Isolationism was a 19th Century ideal that depended on two conditions it's advocates did not acknowledge.
1) Dominance of the the Sea by the Royal Navy.
2) Physical isolation from any potential enemy, other than Mexico.
Mexico has always been America's Lebanon but never was a serious rival.

The Isolationism of the 1930s was already an anachronism. Fortunately the second condition still held and that permitted FDR the physical space and time needed to prepare a reluctant nation to enter WW-II.

The fact is that we cannot withdraw from this struggle. China will compete with us for resources in Asia, in Australia, in Africa and in Latin America. Russia will attempt to control energy supplies and use them to dominate essential sources of wealth and power that we cannot have used against us. While the world no longer defines power by access to coal and iron, as it did when Containment theory was first formulated after WW-II, the key regions of England, Germany, Japan, Russia and the USA still exist. The new sources of power may have moved a few or a few hundred miles, from the Ruhr valley or from Manchester or from the Ohio valley or from the Donets basin, and some new regions have arisen, in India, Israel and China but the United States cannot allow hostile forces to gain preponderant control of a set of key locations.

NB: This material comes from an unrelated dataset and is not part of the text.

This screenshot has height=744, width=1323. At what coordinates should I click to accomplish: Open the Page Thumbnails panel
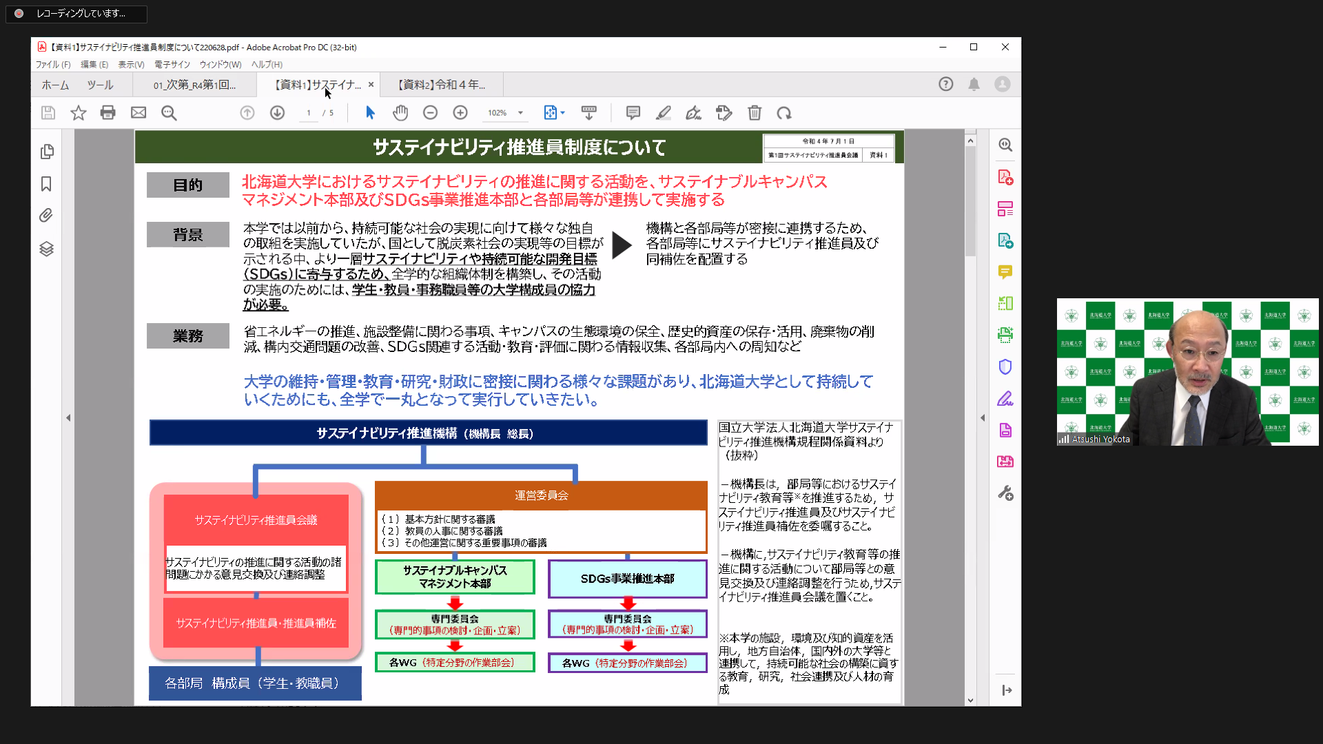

Charles Krauthammer connects again. "Nothing is written."
Unfortunately, Dr K cannot get up and dance like Peter O'Toole.

-------
luddy barsen,
(who noted the superiority of light sweet Saudi crude)
Agreed but the difference between Arab oil and German coal is important. The first was an asset that the inhabitants could use to build industrial and military power. It was important to the US to keep the Soviets from controlling the Ruhr because that location served as a nexis where energy sources, the basic industrial raw material (iron ore), physical, financial and intellectual capital and transportation routes come together. That is true of all five of the key locations I reviewed, Saudi oil is a contributory good and we certainly do not want it to fall under the control of an enemy but the Saudis themselves have proven unable to assemble more then two (energy and finance) assets from the six that I listed.